I’ve been photographing the World Health Organization building in black and white, regularly, because the architecture lends itself so very nicely to geometric abstracts. Here it is in color, to show a different take on photo abstraction and the creation of meaning in an image.
World Health Organization, Sky ArcWorld Health Organization, Sky ‘V’World Health Organization End, ‘Monolith’PAHO/WHO Building
The building itself was designed by Uruguayan architect Roman Fresnedo Siri. In 1961, Siri won an international design competition with his arc and cylinder concept. Construction was begun in 1963 and the building opened officially on September 27, 1965. There are bronze plaques on the face of the tower representing each of the 29 member nations.

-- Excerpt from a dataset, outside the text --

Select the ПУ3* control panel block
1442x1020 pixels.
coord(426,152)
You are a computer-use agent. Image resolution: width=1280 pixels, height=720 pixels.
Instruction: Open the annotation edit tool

I saw this hose connector for watering the planter box down the street from my office and the blue handle contrasted perfectly with the new green grass around it. The light filtering through the tree leaves above the planter box made dappled patterns in the grass and softened up the scene so that the contrast was created through color as much as it was through brightness and darkness. The shallow depth-of-field really makes the blue of the handle pop out even more against the sea of green.
Hose Connector
It was also the perfect opportunity to test out the macro capability of my Tele-Rollei with the Rolleinar 1 close-up set.A friend of mine had advised me that the Rolleinars made for the standard Rollei work just fine with the Tele-Rolleiflex. There were a separate set of Rolleinars originally designed for the Tele, and they look somewhat different. I was concerned that the parallax-correcting prism for the viewing lens in the Rolleinar set for the standard would over-correct and the composition would be off, but it doesn’t, as can be seen here. The pump handle is in exactly the spot I composed for.